-- DIRECTIONS FOR THIS TASK --
Go line by line through the entries and show those that hold the string "Vialog".

-- Stored items --
--
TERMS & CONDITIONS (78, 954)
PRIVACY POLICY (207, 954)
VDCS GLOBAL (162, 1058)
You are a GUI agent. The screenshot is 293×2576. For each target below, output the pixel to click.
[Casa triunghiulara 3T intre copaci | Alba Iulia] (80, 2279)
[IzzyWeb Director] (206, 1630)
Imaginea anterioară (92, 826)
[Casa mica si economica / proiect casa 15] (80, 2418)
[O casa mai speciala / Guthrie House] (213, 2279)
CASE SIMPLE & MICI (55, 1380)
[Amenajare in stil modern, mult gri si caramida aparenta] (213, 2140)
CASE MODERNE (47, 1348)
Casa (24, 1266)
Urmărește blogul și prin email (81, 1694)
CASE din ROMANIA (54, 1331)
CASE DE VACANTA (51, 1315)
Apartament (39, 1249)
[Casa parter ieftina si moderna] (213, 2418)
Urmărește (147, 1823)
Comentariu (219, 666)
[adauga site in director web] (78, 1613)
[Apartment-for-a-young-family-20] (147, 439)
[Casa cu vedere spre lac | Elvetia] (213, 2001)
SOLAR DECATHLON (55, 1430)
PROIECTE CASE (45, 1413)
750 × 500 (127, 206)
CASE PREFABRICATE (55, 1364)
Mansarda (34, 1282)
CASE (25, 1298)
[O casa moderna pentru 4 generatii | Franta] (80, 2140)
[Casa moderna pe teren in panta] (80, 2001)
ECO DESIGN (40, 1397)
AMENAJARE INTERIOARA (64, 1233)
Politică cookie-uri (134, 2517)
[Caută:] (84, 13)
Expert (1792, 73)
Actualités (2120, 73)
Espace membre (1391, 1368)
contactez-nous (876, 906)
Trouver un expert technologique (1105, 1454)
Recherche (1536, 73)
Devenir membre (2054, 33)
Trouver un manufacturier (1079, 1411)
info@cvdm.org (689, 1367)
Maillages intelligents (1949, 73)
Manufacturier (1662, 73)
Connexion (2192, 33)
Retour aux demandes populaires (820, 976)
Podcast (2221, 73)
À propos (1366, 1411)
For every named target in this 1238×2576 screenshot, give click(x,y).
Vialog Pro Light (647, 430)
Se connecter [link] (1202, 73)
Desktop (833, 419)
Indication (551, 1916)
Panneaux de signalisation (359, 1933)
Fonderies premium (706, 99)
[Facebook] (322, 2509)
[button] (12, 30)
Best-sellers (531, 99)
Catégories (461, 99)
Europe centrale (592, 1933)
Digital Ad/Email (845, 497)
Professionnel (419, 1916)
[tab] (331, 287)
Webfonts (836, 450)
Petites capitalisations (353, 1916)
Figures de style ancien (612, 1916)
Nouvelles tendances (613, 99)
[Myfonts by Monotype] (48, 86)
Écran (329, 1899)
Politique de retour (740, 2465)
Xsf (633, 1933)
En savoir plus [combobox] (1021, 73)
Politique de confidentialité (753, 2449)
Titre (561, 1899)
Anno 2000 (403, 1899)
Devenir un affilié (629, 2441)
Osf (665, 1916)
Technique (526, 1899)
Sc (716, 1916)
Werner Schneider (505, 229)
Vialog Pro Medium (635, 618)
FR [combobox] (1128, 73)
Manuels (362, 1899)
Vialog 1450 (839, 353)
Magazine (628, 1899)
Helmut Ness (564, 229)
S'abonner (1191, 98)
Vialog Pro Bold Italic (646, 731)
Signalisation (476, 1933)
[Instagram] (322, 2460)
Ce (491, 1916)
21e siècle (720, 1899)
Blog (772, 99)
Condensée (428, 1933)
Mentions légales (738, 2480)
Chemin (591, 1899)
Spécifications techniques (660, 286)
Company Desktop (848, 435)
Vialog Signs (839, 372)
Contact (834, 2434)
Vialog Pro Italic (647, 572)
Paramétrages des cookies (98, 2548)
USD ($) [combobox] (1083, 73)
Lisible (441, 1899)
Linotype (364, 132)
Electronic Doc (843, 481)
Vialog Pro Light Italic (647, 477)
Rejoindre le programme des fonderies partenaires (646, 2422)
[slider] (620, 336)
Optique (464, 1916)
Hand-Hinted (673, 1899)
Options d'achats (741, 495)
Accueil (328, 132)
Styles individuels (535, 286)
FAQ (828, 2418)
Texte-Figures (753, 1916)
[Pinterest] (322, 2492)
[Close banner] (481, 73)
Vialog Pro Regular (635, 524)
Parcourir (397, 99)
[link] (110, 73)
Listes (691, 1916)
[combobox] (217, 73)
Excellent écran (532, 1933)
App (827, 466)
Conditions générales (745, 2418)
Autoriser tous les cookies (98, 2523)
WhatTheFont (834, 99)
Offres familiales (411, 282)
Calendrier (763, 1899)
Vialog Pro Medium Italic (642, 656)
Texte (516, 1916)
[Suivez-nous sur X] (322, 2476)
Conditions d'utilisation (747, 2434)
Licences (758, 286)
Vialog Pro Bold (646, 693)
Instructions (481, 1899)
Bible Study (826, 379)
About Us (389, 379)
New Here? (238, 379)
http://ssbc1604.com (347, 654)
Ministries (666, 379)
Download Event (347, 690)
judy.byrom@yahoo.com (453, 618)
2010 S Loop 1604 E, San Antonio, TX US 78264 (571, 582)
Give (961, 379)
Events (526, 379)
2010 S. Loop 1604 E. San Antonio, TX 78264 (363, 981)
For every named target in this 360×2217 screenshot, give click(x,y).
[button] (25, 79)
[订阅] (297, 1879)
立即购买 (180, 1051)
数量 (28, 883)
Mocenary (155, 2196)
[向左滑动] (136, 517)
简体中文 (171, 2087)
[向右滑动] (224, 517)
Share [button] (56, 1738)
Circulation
--
-- ANSWER FOR THIS EXERCISE --
Vialog Pro Light (647, 430)
Vialog Pro Medium (635, 618)
Vialog 1450 (839, 353)
Vialog Pro Bold Italic (646, 731)
Vialog Signs (839, 372)
Vialog Pro Italic (647, 572)
Vialog Pro Light Italic (647, 477)
Vialog Pro Regular (635, 524)
Vialog Pro Medium Italic (642, 656)
Vialog Pro Bold (646, 693)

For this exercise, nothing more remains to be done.